Osamu James Nakagawa

Osamu James Nakagawa

Fellow: Awarded 2009
Field of Study: Photography

Competition: US & Canada

Indiana University

Osamu James Nakagawa was born in New York City and raised in Tokyo. He returned to the United States, moving to Houston, Texas, at the age of 15. He received a Bachelor of Arts from the University of St. Thomas Houston in 1986 and a Master of Fine Arts from the University of Houston in 1993. Currently, Mr. Nakagawa is an associate professor of photography at Indiana University. He lives and works in Bloomington, Indiana.

Mr. Nakagawa’s work is shown internationally. Exhibitions include the one-person shows Course: Banta, SEPIA International Inc., New York City; Osamu James Nakagawa, Ma-between the past, McMurtrey Gallery, Houston; Kai: Osamu James Nakagawa, SEPIA International Inc; Mado, Houston Center for Photography. Selected group shows include Traces and Omens, 2005, Noorderlicht Photofestival, Groningen, Netherlands, Contemporary American Photography, 7 International Fototage 2005, Mannheim, Germany; Common Ground, Corcoran Museum of Fine Arts, Washington, D.C.; Cuenca, Ecuador Bienal ’98: Borderline Figuration; Medialogue-Photography in Contemporary Japanese Art ’98, Tokyo Metropolitan Museum of Photography; and Field of Vision: Five Gulf Coast Photographers, Contemporary Arts Museum, Houston. His work has been published and reviewed in Art It, Art News, New York Times, New Yorker Magazine, Time Magazine, Village Voice, Aperture, Metamorphoses, Edition Stemml, Waterproof, Enfoco, Nueva Luz, and others.

Osamu James Nakagawa received grants and fellowship from the Japan Foundation, Santa Fe Center for Visual Arts, Indiana Arts Commission, The Light Work, Syracuse, New York; Anderson Ranch Arts Center Co.; Houston Center for Photography; The American Photography Institute, New York City; Cultural Arts of Houston/Harris County. His work is in the permanent collections of the Metropolitan Museum of Art, New York; The International Museum of Photography at the George Eastman House; Tokyo Metropolitan Museum of Photography; Kiyosato Museum of Photographic Arts, Japan; Museum of Fine Arts, Houston; The Museum of Contemporary Photography, Chicago;  and others.

 

Artist’s Statement

During my Guggenheim Fellowship term, I would like to expand my current body of digital photography work to include the gama caves in Okinawa. My current work Banta (Cliffs) deals with the Okinawan banta cliffs that became known as “Suicide Cliffs” because of the large number of Okinawans who took their own lives there immediately prior to and during the Battle of Okinawa in 1945. Like the banta cliffs, the gama caves also witnessed thousands of tragic and unimaginable deaths. Just like the Banta series, I envision this new work not as a literal documentation of the gama caves. Instead I see the digitally constructed and manipulated images as an exploration of the historically and politically loaded landscapes that these sites represent.
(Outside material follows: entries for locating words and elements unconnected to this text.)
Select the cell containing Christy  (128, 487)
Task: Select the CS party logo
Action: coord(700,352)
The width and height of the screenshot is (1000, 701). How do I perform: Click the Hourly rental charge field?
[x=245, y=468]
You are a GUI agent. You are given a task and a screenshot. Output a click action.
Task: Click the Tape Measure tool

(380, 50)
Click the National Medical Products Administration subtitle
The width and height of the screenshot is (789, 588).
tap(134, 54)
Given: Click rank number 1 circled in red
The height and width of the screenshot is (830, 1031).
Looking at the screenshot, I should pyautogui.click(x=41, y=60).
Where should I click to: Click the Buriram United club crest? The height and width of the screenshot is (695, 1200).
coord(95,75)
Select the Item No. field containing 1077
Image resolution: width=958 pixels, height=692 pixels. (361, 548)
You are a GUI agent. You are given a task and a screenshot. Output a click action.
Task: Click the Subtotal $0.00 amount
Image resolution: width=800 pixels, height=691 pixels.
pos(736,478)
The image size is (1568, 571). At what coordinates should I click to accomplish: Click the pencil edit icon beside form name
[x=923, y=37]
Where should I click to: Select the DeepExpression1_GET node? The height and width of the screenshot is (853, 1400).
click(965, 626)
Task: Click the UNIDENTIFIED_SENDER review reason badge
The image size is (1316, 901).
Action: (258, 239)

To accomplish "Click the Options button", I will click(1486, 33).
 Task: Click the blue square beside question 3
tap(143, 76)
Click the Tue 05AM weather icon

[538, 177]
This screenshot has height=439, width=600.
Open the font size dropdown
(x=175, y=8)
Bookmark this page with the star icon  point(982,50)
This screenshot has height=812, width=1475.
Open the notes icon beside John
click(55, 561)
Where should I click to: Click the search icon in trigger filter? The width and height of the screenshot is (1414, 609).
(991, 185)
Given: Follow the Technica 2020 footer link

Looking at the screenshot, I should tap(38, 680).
As a Japanese/American living in the United States for the past thirty years, I feel like an outsider in both cultures. My wife is from Okinawa, and hence I have inherited a third culture. Still I am stranger in all the places my family could call “home.” The duality and conflict of this experience is the motivation for my photographic exploration, and I am personally invested in finding points of connection and disconnection between actual and constructed memories on both cultural and familial levels.

With this new work, I hope to challenge the ongoing cultural and societal ambivalence towards the conflicting histories of Okinawa through a hyper-real interpretation of the gama caves, landscapes that witnessed the mass suicides of thousands of Okinawans at the end of World War II.